> SELECTED EXTRACT
The set for the Broadway production, meanwhile, was
apparently minimalist, while the APT set (designed by Courtney O’Neill) had
scale and scope, and many moving pieces to afford the “ballet” more action.
Brantley wrote of the New York production: “The performers often look small and
adrift against Robert Brill’s stark wooden set… The characters are most often
arranged into horizontal lines. The contrast is presumably deliberate, to
emphasize the gap between tender fantasy and harsh reality. But such naturalism
also exposes the unnaturalness in Mr. Cruz’s writing, and you become overly
aware of how everyone speaks in the same artificial language, even when it
doesn’t suit the individual character.” O’Neill’s set at APT doesn’t have that problem, and the play comes off better for it.

> OBJECTIVE
Write out the section of the review excerpt on the two stage sets from "The set for" to "better for it.", word for word. The records that follow are separate material, unrelated to the review excerpt above.

> RECORDED INFORMATION
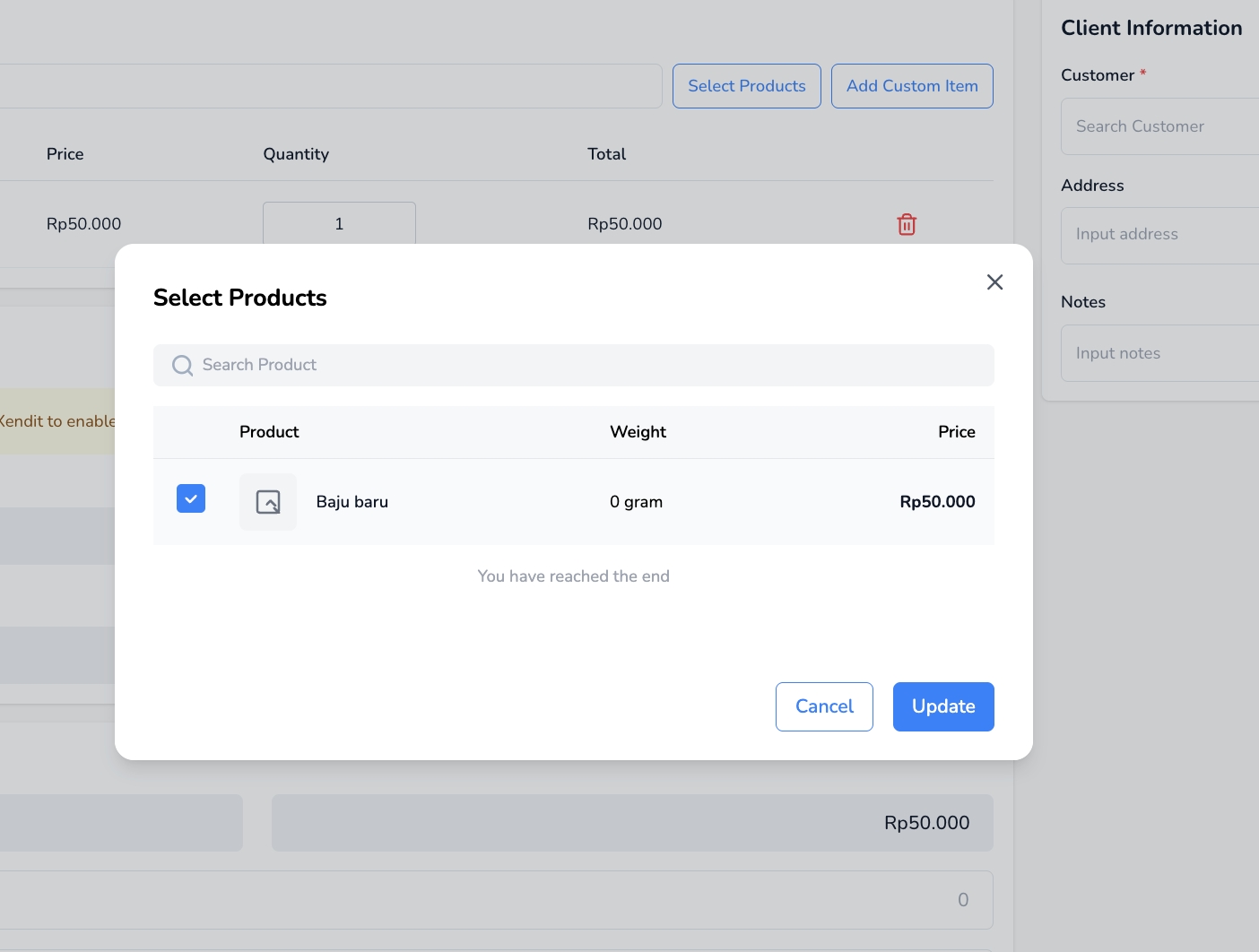Confirm selection with the Update button
1259x952 pixels.
942,706
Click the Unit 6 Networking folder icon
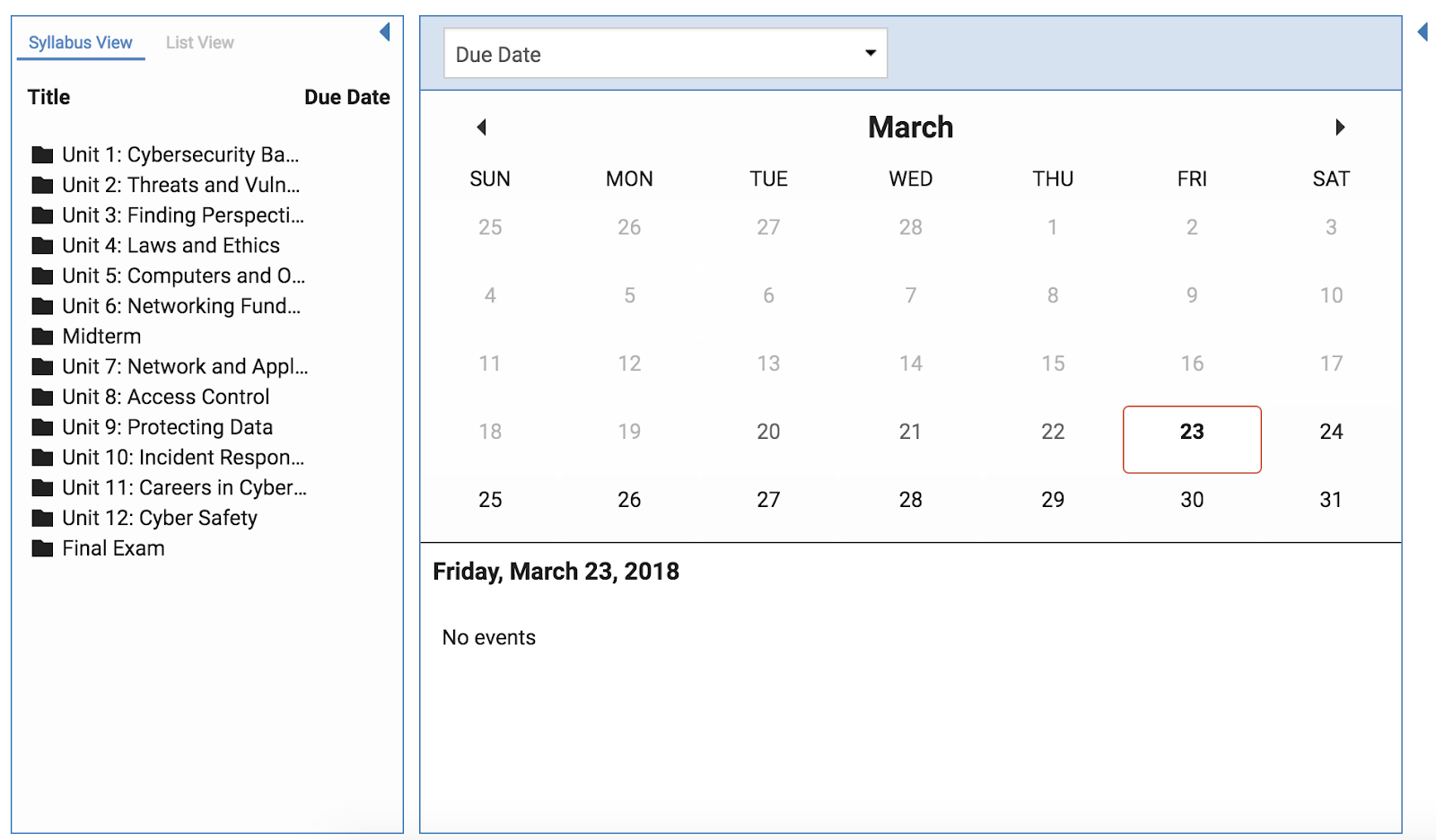1436x840 pixels. coord(42,307)
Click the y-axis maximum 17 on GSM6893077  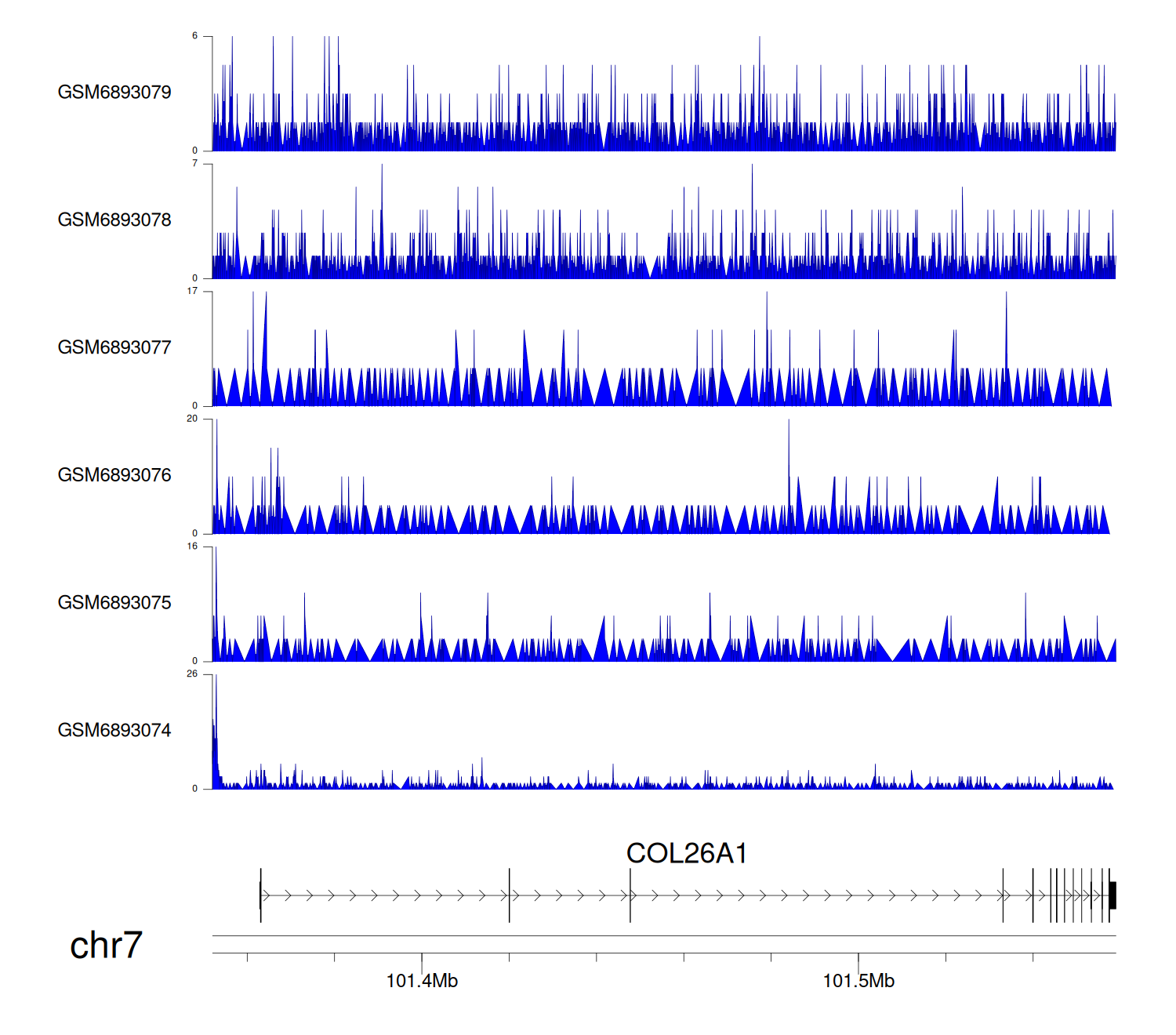(x=192, y=292)
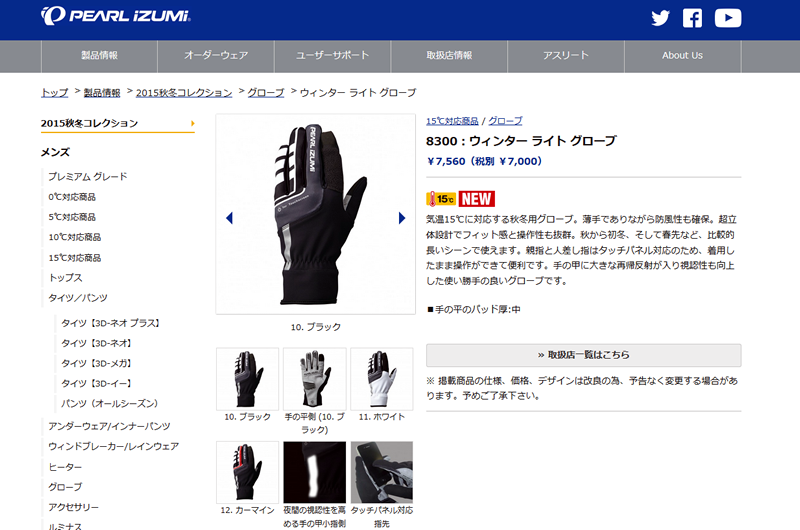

> THE SOLUTION
The set for the Broadway production, meanwhile, was
apparently minimalist, while the APT set (designed by Courtney O’Neill) had
scale and scope, and many moving pieces to afford the “ballet” more action.
Brantley wrote of the New York production: “The performers often look small and
adrift against Robert Brill’s stark wooden set… The characters are most often
arranged into horizontal lines. The contrast is presumably deliberate, to
emphasize the gap between tender fantasy and harsh reality. But such naturalism
also exposes the unnaturalness in Mr. Cruz’s writing, and you become overly
aware of how everyone speaks in the same artificial language, even when it
doesn’t suit the individual character.” O’Neill’s set at APT doesn’t have that problem, and the play comes off better for it.